Location data for elements and text:
— Start —

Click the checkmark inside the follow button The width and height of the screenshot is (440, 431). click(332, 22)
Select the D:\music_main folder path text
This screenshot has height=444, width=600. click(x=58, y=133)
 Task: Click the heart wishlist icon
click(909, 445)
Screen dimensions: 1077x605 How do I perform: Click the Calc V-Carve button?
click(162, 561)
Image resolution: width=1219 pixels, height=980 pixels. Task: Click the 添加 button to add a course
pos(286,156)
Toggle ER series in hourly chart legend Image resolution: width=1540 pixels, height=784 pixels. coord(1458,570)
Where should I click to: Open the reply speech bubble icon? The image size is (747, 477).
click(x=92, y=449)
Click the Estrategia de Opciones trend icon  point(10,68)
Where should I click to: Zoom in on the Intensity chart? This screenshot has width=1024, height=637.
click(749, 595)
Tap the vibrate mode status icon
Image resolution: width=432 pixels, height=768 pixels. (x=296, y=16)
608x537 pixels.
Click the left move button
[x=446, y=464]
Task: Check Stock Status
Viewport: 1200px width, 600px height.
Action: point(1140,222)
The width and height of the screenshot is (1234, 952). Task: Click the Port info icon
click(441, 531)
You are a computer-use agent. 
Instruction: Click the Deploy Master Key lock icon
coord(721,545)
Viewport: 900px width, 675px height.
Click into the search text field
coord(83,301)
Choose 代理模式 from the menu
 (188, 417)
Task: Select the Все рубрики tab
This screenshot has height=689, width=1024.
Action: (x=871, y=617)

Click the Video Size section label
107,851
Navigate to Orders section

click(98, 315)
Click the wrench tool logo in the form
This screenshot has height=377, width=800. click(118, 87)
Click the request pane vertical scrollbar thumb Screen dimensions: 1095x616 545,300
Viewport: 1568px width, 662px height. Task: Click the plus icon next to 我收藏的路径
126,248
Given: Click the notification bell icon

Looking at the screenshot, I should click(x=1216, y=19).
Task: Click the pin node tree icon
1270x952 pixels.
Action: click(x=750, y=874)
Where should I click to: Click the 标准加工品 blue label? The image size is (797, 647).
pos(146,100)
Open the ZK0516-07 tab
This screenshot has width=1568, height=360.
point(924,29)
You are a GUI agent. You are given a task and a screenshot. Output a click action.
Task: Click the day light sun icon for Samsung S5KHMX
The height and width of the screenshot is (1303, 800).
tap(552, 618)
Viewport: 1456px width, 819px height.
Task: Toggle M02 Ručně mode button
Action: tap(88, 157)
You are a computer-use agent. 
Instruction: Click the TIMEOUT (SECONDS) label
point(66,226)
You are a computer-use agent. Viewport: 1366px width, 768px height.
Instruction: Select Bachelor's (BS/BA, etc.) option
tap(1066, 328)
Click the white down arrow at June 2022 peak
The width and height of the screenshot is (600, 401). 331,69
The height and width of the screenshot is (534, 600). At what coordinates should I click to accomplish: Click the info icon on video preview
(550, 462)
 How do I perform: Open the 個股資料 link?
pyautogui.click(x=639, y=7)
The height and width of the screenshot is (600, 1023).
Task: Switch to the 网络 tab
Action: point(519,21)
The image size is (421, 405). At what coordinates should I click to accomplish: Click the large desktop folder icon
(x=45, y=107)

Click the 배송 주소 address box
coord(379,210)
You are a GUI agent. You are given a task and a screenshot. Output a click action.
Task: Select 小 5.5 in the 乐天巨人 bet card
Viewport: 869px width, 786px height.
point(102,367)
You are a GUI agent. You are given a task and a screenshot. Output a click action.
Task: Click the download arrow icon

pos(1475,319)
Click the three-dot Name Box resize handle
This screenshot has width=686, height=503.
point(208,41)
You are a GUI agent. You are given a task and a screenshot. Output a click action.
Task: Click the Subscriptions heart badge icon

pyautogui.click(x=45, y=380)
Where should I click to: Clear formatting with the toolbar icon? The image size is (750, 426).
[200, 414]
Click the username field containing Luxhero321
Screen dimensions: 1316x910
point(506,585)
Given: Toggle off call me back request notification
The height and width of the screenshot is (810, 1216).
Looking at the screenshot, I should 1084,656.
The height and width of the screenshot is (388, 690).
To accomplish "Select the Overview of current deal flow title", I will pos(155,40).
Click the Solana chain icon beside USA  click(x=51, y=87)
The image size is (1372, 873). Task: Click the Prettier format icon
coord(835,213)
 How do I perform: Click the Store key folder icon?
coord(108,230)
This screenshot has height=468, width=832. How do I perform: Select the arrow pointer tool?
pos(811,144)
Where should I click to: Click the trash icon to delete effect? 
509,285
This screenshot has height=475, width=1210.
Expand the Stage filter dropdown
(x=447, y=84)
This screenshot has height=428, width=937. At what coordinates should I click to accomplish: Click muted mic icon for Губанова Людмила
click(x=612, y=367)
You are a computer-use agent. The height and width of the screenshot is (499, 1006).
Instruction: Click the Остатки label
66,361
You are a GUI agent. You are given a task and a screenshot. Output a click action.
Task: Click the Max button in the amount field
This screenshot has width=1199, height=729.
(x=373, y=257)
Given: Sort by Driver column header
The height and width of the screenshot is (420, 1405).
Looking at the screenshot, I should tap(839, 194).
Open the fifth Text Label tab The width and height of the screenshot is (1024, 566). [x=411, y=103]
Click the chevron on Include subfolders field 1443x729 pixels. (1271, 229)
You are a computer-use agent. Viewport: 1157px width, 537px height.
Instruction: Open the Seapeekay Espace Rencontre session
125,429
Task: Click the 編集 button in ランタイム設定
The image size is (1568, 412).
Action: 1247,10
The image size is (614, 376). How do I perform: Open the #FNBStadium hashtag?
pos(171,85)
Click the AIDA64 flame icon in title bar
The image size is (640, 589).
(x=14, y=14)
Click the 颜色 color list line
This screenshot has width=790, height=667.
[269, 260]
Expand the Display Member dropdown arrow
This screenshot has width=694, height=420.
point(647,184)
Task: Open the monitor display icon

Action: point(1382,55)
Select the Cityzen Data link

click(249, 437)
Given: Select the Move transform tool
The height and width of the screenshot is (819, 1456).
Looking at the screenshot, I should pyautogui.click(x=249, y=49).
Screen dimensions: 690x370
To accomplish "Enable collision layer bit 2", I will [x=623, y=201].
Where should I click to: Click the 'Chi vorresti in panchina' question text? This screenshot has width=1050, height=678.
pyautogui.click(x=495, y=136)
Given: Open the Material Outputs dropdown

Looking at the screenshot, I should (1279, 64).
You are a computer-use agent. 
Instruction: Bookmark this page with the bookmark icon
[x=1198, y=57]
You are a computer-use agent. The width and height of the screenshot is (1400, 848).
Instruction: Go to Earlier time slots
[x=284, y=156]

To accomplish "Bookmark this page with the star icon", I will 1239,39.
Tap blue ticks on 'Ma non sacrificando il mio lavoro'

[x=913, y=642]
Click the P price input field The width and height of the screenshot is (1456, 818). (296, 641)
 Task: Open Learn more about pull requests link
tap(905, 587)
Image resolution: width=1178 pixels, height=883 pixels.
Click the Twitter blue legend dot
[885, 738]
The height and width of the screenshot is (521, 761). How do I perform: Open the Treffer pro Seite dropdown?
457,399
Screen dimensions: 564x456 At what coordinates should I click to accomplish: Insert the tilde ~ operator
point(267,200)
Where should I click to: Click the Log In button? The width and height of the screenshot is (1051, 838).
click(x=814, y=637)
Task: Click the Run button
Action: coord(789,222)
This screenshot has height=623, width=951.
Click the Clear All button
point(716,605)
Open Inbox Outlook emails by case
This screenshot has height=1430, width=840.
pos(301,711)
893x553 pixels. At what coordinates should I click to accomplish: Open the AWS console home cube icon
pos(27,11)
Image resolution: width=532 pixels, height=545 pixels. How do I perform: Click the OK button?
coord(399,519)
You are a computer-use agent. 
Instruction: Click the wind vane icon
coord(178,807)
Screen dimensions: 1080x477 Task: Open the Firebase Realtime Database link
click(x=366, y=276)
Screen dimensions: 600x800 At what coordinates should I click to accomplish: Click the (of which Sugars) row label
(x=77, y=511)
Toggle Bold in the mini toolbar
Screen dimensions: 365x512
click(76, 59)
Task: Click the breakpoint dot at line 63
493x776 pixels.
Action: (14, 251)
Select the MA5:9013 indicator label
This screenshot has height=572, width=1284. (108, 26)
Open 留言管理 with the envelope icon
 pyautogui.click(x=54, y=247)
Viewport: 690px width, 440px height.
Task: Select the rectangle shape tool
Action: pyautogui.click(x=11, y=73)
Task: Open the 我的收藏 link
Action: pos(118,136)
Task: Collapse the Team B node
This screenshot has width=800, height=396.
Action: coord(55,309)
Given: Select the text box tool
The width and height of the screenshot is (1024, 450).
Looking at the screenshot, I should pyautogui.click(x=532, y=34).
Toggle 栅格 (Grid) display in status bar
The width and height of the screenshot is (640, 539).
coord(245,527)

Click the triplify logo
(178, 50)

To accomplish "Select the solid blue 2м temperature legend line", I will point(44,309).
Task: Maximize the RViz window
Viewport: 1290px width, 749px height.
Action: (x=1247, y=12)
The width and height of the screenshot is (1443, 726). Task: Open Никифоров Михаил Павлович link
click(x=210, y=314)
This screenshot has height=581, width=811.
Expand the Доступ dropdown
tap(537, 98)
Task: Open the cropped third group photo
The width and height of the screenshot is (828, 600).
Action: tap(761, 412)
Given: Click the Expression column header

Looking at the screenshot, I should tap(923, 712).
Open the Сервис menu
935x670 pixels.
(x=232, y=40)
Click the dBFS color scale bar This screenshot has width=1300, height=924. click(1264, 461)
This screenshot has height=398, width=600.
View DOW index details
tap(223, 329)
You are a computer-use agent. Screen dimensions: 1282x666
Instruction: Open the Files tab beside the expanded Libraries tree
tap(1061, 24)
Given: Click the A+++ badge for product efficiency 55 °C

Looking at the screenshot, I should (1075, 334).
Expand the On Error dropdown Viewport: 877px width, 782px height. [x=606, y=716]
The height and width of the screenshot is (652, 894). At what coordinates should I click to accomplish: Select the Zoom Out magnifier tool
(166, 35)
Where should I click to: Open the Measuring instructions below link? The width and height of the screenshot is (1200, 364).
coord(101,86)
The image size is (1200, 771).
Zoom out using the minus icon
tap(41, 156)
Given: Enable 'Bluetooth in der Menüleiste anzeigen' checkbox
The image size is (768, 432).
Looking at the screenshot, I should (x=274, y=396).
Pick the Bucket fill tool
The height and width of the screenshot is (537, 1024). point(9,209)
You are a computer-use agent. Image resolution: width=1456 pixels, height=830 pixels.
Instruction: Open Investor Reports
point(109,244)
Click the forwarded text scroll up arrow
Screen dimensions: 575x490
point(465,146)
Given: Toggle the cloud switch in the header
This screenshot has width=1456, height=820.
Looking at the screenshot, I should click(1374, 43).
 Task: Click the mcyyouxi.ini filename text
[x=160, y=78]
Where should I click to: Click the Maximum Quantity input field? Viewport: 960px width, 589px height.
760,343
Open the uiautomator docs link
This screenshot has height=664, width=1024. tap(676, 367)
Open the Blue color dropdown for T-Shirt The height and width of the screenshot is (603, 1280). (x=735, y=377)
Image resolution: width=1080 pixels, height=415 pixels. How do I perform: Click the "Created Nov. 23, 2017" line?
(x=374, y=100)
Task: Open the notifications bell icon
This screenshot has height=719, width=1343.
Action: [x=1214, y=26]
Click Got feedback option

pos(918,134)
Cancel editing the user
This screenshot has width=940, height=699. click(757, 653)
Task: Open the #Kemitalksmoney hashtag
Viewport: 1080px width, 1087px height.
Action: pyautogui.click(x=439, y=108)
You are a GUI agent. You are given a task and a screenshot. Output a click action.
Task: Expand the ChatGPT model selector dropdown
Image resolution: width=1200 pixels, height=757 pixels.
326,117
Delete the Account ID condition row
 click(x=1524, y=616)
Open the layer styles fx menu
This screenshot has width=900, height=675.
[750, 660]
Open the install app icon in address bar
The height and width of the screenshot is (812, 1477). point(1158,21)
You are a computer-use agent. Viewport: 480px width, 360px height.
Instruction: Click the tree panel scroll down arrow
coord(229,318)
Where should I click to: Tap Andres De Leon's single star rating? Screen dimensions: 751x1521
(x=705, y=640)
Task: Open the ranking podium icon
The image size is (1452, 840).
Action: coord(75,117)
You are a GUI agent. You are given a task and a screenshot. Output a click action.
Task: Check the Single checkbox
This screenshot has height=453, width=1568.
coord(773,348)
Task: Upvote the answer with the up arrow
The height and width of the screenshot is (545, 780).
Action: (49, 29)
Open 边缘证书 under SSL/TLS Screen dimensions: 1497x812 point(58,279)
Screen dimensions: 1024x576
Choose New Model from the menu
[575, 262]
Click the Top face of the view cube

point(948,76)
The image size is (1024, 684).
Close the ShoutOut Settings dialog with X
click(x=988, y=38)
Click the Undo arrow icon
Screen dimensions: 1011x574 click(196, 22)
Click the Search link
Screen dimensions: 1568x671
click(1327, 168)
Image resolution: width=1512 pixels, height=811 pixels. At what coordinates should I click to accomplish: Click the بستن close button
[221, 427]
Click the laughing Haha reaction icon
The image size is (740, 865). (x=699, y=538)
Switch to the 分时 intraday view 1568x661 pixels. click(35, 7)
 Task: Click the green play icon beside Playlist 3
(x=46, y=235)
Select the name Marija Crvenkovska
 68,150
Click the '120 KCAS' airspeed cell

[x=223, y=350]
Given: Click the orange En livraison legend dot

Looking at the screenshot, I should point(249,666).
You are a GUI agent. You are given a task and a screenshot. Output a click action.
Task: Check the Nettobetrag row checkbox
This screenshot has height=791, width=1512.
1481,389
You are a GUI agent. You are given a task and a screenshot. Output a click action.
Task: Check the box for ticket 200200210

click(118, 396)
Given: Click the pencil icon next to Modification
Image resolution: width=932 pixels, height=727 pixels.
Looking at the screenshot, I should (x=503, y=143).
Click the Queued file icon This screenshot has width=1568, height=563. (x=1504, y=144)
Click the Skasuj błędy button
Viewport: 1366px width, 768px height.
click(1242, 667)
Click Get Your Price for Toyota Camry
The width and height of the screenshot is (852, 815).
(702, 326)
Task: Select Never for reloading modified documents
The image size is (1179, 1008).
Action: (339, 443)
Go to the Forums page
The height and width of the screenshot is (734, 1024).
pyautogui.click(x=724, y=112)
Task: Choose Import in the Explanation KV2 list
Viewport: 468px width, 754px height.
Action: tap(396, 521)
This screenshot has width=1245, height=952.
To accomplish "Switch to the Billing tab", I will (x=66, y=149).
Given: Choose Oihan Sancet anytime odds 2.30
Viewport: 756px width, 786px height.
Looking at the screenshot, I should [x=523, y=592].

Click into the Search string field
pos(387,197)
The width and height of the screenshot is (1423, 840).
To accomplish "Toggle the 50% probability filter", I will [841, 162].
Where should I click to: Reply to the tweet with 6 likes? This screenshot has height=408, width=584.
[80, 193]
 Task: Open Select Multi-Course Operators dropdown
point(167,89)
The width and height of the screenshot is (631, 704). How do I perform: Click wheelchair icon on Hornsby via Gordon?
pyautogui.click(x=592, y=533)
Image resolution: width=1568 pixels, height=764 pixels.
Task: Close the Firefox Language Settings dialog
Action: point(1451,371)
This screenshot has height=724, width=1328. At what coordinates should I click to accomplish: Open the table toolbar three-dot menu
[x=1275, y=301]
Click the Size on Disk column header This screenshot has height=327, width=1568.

— End —

### PROBLEM REQUIREMENTS
Count the lines in the listing above that contain the string "tree", treating uppercase and lowercase as different. Reply with only the number.

### TASK ANSWER
3